**DATA**
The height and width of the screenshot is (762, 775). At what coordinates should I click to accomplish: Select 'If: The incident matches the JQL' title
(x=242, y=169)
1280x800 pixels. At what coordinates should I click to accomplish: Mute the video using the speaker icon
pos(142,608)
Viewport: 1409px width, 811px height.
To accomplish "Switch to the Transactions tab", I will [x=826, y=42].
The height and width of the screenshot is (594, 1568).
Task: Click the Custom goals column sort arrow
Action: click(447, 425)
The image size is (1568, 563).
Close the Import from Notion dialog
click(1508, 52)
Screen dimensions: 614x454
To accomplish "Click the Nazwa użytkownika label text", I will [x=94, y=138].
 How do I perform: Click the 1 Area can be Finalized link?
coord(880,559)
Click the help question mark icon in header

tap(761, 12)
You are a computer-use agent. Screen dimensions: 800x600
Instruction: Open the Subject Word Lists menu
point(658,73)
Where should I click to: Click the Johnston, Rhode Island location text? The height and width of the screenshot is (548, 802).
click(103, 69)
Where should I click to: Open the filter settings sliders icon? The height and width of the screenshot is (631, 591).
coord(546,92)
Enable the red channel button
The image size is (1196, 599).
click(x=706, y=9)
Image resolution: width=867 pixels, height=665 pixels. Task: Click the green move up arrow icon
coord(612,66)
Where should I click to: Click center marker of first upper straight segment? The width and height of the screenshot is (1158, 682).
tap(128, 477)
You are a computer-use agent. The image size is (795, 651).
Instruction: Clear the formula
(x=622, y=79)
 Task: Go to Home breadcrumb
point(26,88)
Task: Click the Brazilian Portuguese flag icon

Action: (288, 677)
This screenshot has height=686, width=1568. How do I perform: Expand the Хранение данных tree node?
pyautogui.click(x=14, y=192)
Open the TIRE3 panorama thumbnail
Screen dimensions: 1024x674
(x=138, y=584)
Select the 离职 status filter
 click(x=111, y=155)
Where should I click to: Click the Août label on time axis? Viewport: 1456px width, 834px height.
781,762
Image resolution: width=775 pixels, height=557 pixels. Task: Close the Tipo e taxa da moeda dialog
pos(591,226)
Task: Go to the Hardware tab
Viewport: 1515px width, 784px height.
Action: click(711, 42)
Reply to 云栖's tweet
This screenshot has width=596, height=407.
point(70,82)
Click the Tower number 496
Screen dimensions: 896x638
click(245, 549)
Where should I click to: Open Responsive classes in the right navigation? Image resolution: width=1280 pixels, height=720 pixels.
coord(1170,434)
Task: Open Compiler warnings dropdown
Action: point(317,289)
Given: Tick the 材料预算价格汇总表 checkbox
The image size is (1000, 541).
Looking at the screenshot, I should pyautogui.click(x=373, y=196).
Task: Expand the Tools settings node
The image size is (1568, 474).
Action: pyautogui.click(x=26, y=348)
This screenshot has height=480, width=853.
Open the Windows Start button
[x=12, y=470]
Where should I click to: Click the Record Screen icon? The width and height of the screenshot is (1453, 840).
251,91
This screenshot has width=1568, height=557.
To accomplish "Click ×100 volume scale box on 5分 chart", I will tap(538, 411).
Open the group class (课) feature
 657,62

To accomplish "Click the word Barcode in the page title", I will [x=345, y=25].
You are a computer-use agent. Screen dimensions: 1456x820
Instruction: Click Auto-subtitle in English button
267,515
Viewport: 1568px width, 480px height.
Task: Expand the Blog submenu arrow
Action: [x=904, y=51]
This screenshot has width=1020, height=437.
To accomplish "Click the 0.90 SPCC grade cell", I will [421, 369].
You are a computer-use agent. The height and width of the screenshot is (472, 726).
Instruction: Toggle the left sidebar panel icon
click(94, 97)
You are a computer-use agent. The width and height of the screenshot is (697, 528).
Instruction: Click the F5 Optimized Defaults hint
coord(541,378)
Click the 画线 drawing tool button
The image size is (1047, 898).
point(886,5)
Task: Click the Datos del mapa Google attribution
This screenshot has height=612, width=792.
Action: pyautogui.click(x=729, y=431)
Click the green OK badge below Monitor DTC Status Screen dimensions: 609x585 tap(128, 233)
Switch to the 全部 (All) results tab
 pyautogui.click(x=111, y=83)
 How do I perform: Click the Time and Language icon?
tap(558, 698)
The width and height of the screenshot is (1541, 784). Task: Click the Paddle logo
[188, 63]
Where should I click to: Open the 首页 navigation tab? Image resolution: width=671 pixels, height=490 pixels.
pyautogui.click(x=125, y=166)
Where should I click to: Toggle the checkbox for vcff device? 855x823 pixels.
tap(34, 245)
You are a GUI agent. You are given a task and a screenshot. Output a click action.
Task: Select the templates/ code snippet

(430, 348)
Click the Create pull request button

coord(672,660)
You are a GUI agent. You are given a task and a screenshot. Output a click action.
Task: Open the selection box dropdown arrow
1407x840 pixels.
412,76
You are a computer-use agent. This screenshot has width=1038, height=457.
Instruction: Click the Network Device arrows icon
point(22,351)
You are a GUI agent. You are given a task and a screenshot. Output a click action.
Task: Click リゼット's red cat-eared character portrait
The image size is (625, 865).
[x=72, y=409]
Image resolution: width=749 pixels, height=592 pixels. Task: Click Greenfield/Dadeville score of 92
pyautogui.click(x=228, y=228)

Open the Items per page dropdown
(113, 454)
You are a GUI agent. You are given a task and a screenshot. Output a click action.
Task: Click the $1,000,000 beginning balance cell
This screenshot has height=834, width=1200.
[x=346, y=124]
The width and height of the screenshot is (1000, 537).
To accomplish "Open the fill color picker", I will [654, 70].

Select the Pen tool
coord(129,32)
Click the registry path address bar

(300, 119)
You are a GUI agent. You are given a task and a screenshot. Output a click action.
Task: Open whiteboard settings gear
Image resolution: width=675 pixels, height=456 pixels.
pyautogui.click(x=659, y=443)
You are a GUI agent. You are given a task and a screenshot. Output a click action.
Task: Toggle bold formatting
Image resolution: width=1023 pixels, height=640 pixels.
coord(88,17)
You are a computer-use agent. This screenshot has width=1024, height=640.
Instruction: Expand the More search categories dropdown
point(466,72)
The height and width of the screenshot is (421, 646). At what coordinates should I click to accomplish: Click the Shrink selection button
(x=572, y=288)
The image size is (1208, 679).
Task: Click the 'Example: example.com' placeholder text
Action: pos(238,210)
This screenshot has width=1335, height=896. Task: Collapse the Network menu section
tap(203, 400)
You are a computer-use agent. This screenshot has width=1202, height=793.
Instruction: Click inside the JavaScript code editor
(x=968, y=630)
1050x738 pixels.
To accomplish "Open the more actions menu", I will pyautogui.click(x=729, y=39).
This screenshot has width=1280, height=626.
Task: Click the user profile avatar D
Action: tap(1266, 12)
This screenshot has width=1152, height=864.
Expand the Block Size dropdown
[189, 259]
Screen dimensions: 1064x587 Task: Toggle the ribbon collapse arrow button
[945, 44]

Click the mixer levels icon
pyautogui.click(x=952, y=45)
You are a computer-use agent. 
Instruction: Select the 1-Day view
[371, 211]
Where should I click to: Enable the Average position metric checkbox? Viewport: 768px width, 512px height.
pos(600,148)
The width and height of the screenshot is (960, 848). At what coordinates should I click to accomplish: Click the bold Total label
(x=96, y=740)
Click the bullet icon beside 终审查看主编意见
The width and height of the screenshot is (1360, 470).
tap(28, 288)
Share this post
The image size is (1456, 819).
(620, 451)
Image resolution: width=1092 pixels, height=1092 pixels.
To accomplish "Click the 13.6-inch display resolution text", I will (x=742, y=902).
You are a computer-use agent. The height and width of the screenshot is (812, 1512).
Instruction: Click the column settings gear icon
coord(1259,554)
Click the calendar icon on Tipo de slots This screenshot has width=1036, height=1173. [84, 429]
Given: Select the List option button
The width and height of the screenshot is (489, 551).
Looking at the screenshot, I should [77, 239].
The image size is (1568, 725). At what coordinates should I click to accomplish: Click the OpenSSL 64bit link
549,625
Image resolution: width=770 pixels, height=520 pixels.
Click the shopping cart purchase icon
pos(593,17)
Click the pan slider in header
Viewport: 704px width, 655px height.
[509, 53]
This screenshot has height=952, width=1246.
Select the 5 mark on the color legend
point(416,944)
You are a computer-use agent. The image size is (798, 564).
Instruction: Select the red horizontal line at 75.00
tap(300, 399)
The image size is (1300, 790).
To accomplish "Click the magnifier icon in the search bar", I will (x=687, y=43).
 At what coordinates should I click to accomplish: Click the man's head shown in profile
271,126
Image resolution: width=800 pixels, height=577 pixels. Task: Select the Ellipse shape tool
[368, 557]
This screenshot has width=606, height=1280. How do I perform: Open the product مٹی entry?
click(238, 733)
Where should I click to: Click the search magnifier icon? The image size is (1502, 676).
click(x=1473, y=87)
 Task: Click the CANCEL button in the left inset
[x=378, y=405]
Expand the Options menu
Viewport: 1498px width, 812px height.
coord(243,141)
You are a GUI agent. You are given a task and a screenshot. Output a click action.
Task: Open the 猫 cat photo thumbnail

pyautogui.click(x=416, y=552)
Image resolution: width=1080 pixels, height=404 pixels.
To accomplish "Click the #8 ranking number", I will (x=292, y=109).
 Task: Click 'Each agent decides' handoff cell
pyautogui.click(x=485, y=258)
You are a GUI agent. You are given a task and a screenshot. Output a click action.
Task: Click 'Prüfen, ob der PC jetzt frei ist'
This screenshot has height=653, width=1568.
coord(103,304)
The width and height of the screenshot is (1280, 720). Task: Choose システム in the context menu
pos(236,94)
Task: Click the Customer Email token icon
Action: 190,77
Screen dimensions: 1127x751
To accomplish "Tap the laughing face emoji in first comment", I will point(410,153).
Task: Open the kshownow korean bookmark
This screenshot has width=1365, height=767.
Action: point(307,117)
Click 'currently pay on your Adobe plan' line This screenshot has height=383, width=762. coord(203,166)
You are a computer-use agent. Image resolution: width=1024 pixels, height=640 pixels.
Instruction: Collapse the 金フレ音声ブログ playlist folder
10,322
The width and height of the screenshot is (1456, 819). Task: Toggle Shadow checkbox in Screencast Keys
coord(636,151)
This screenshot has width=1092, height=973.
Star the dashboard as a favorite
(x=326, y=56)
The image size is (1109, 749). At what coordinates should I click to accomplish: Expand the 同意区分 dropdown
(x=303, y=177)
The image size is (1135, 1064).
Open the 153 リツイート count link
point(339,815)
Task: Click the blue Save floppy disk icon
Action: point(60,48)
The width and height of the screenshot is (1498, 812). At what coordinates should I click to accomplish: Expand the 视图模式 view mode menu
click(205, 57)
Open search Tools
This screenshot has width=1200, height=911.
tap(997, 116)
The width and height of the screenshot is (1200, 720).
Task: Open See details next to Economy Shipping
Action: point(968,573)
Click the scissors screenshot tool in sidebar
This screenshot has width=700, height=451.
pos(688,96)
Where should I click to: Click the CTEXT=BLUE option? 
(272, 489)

**WHAT TO WORK ON**
Show every line from the listing above in which the string "number" appears.

**RESPONSE TO THE TASK**
Click the Tower number 496
To accomplish "Click the #8 ranking number", I will (x=292, y=109).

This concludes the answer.